# Unsloth Puzzles: All Challenges

This notebook contains implementations and benchmarks for Challenges A, B, and C.

In [None]:
!pip install torch>=2.4 transformers peft trl accelerate bitsandbytes unsloth -U --quiet

## Challenge A: NF4 Triton Kernel

In [None]:
import torch
import triton
import triton.language as tl
import time
from unsloth.kernels import fast_dequantize
from bitsandbytes.nn import LinearNF4

@triton.jit
def _your_dequantize_nf4_kernel(
    weight_ptr,
    absmax_ptr,
    code_ptr,
    out_ptr,
    n_elements,
    BLOCK_SIZE: tl.constexpr,
):
    pid = tl.program_id(0)
    block_start = pid * BLOCK_SIZE
    
    byte_offsets = (block_start // 2) + tl.arange(0, BLOCK_SIZE // 2)
    mask = byte_offsets < (n_elements // 2)
    
    packed_weights = tl.load(weight_ptr + byte_offsets, mask=mask)
    
    low_nibble = (packed_weights & 0xF).to(tl.int32)
    high_nibble = (packed_weights >> 4).to(tl.int32)
    
    # Note: Use tl.load from ptr for indexing
    val_low = tl.load(code_ptr + low_nibble)
    val_high = tl.load(code_ptr + high_nibble)
    
    abs_low = tl.load(absmax_ptr + (block_start + tl.arange(0, BLOCK_SIZE // 2) * 2) // 64, mask=mask)
    abs_high = tl.load(absmax_ptr + (block_start + tl.arange(0, BLOCK_SIZE // 2) * 2 + 1) // 64, mask=mask)
    
    val_low = val_low * abs_low
    val_high = val_high * abs_high
    
    out_offsets_low = block_start + tl.arange(0, BLOCK_SIZE // 2) * 2
    out_offsets_high = out_offsets_low + 1
    
    tl.store(out_ptr + out_offsets_low, val_low, mask=mask)
    tl.store(out_ptr + out_offsets_high, val_high, mask=mask)

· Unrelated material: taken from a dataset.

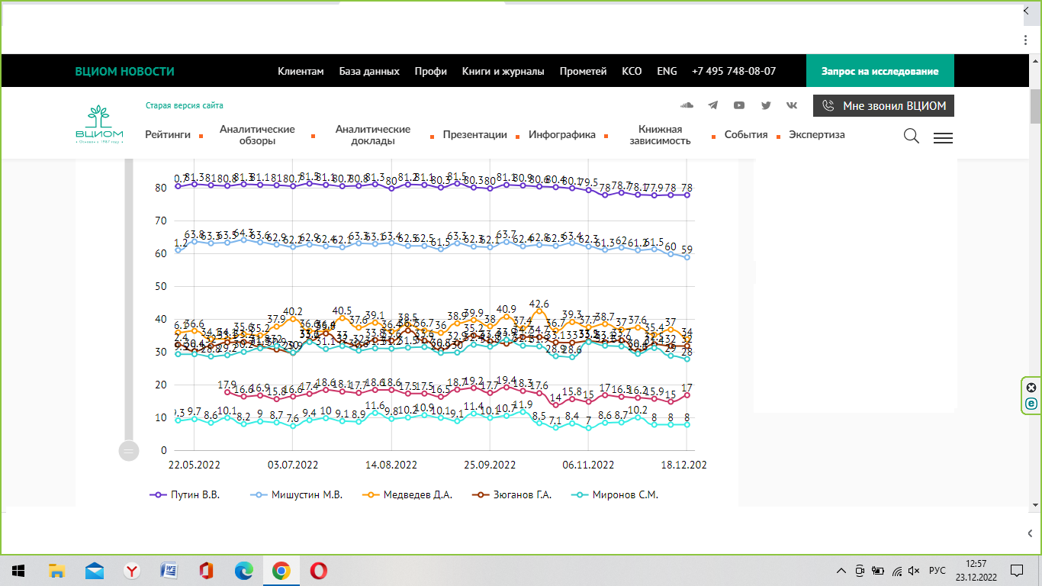Open the Рейтинги menu item
The height and width of the screenshot is (586, 1042).
(168, 135)
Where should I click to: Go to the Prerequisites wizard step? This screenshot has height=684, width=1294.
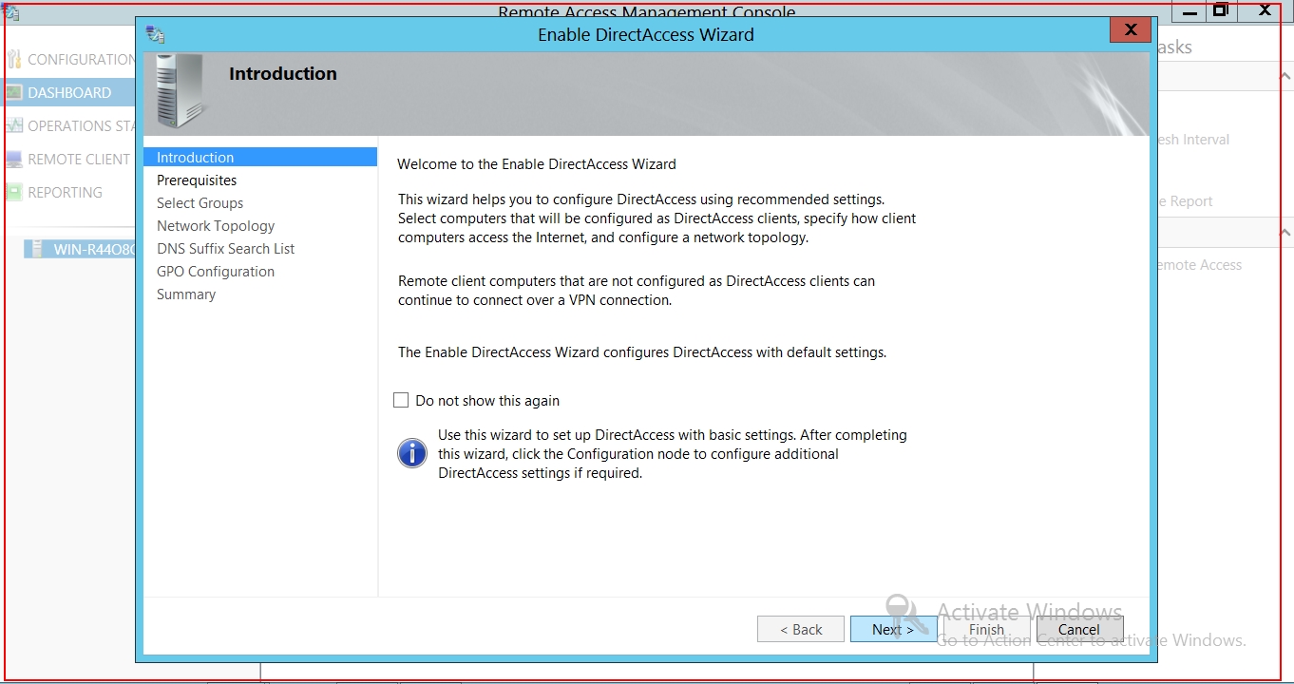(x=197, y=181)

def your_dequantize_nf4(linear):
    weight = linear.weight.data
    quant_state = linear.weight.quant_state
    n_elements = weight.numel() * 2
    out = torch.empty(quant_state.shape, dtype=quant_state.dtype, device=weight.device)
    BLOCK_SIZE = 1024
    grid = (triton.cdiv(n_elements, BLOCK_SIZE),)
    _your_dequantize_nf4_kernel[grid](
        weight, quant_state.absmax, quant_state.code, out, n_elements, BLOCK_SIZE=BLOCK_SIZE,
    )
    return out

# Correctness & Speed Check
device = "cuda"
shape = (4096, 4096)
linear = LinearNF4(shape[1], shape[0], bias=False).to(device)
out_ref = fast_dequantize(linear.weight.data, linear.weight.quant_state)
out_custom = your_dequantize_nf4(linear)
print(f"A Correctness: {torch.allclose(out_ref, out_custom, atol=1e-5)}")

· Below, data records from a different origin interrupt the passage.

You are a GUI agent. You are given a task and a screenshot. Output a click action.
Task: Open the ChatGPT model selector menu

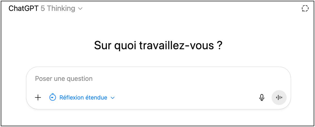coord(45,9)
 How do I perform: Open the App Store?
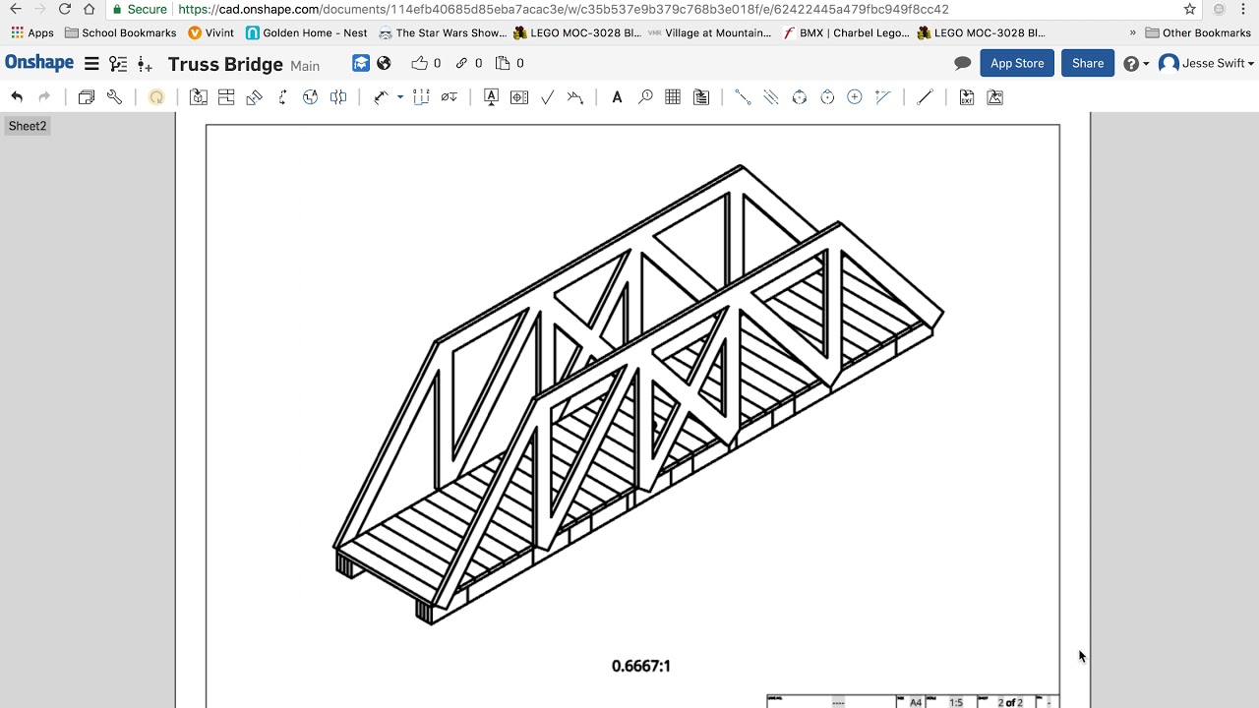(1017, 63)
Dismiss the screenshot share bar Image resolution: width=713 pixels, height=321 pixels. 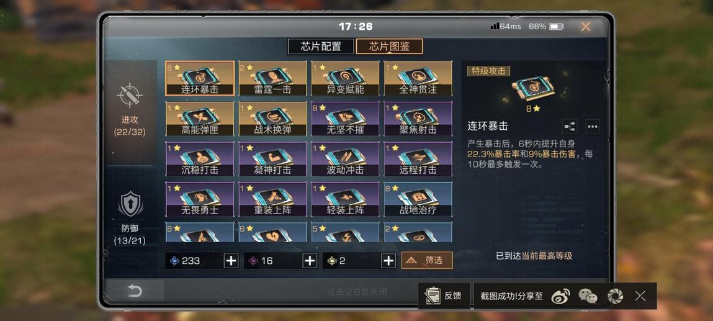pos(640,296)
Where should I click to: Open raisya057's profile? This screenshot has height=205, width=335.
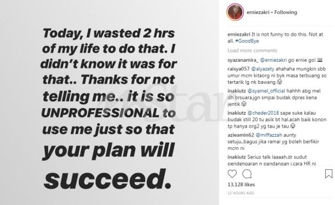238,69
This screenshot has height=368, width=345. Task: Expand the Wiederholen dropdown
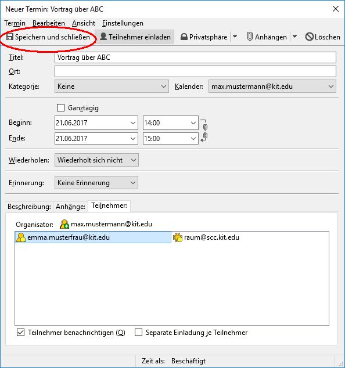click(96, 160)
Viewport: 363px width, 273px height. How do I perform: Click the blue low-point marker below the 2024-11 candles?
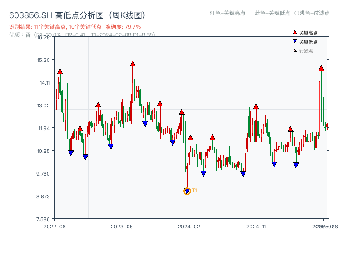tap(274, 163)
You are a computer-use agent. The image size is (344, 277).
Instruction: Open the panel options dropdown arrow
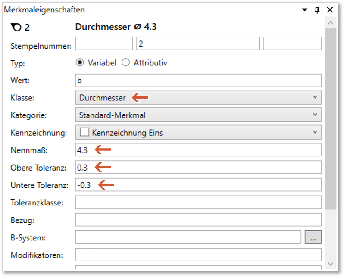pyautogui.click(x=305, y=9)
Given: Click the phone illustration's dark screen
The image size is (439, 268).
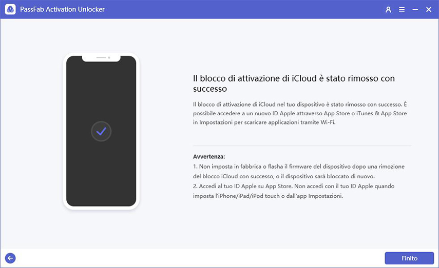Looking at the screenshot, I should 101,169.
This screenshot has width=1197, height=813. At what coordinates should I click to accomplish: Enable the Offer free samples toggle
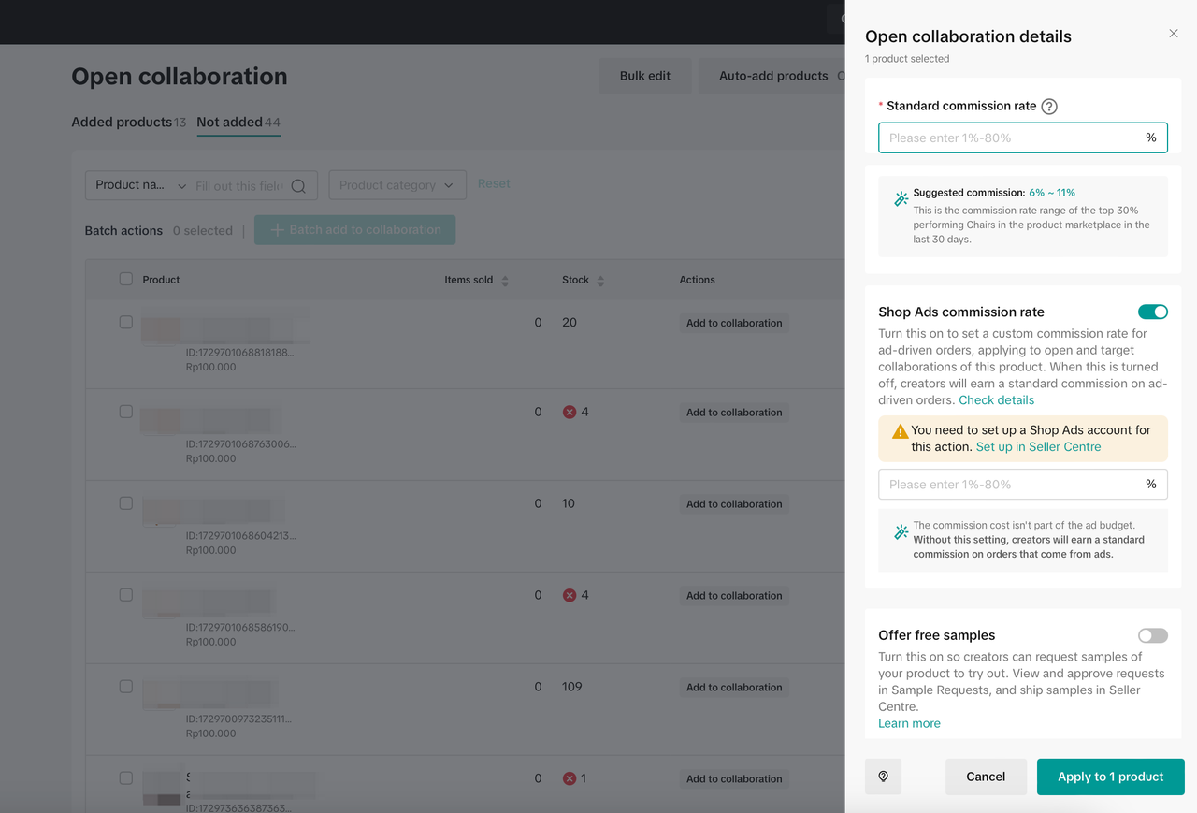pos(1152,636)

## Challenge B: FSDP2 + QLoRA

In [None]:
import os
from transformers import AutoModelForCausalLM, BitsAndBytesConfig
from peft import LoraConfig, get_peft_model, prepare_model_for_kbit_training
from trl import SFTTrainer, SFTConfig
from datasets import load_dataset

os.environ["CUDA_VISIBLE_DEVICES"] = "0,1"
model_name = "unsloth/llama-3-8b-bnb-4bit"
bnb_config = BitsAndBytesConfig(load_in_4bit=True, bnb_4bit_quant_type="nf4", bnb_4bit_compute_dtype=torch.bfloat16)

model = AutoModelForCausalLM.from_pretrained(model_name, quantization_config=bnb_config, device_map={ "": 0 }, torch_dtype=torch.bfloat16, attn_implementation="sdpa")
model = prepare_model_for_kbit_training(model)
lora_config = LoraConfig(r=64, lora_alpha=32, target_modules=["q_proj", "v_proj"], task_type="CAUSAL_LM")
model = get_peft_model(model, lora_config)

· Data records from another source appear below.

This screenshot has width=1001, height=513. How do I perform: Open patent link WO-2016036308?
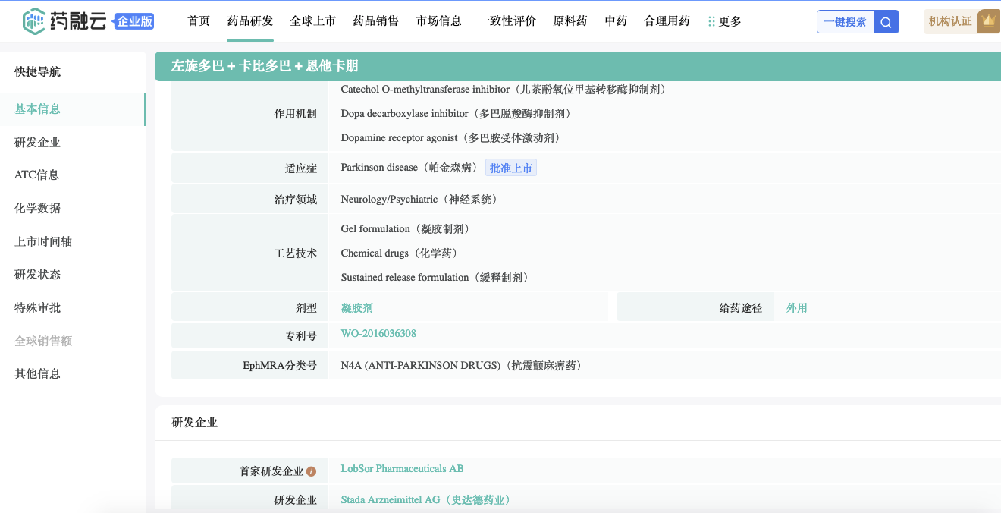[378, 334]
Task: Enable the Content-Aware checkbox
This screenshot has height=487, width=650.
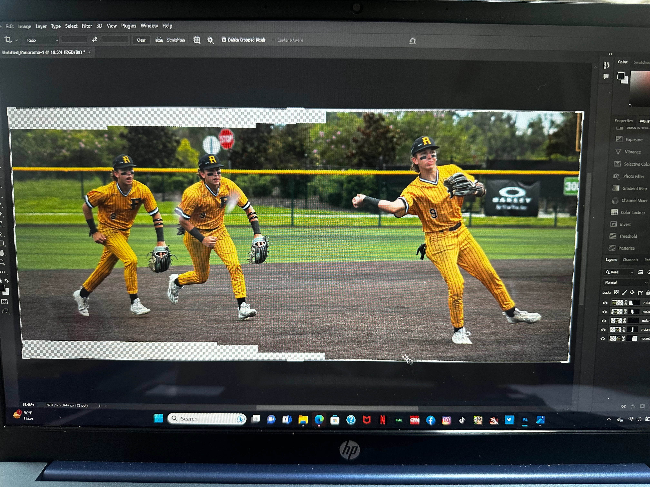Action: click(x=273, y=40)
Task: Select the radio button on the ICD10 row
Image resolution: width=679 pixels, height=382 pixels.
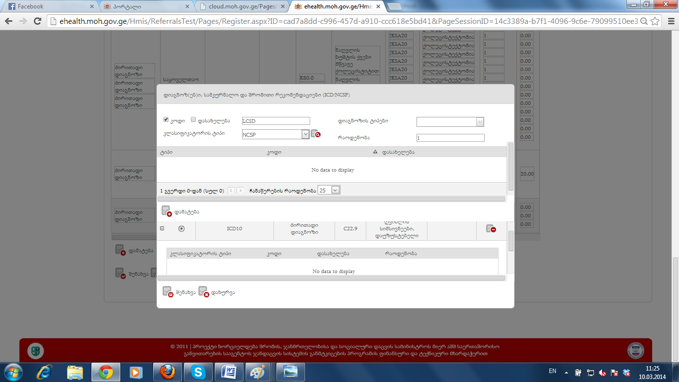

dataset = load_dataset("philschmid/dolly-15k-llama-3-format", split="train[:100]")
training_args = SFTConfig(
    output_dir="./outputs", per_device_train_batch_size=1, gradient_accumulation_steps=1,
    max_steps=5, bf16=True, dataset_text_field="text", max_seq_length=128,
    fsdp="full_shard auto_wrap",
    fsdp_config={
        "fsdp_transformer_layer_cls_to_wrap": "LlamaDecoderLayer",
        "activation_checkpointing": True, "offload_params": True,
    },
)
trainer = SFTTrainer(model=model, train_dataset=dataset, args=training_args)
trainer.train()
print("B Completed!")

## Challenge C: torch.compile

In [None]:
import torch._dynamo
@torch.compile(fullgraph=False, dynamic=True)
def compiled_forward(model, input_ids, labels):
    return model(input_ids=input_ids, labels=labels).loss

input_ids = torch.randint(0, 32000, (1, 128)).cuda()
print("Checking C graph breaks...")
explanation = torch._dynamo.explain(compiled_forward, model, input_ids, input_ids)
print(f"Graph breaks: {explanation.graph_break_count}")
print("C Completed!")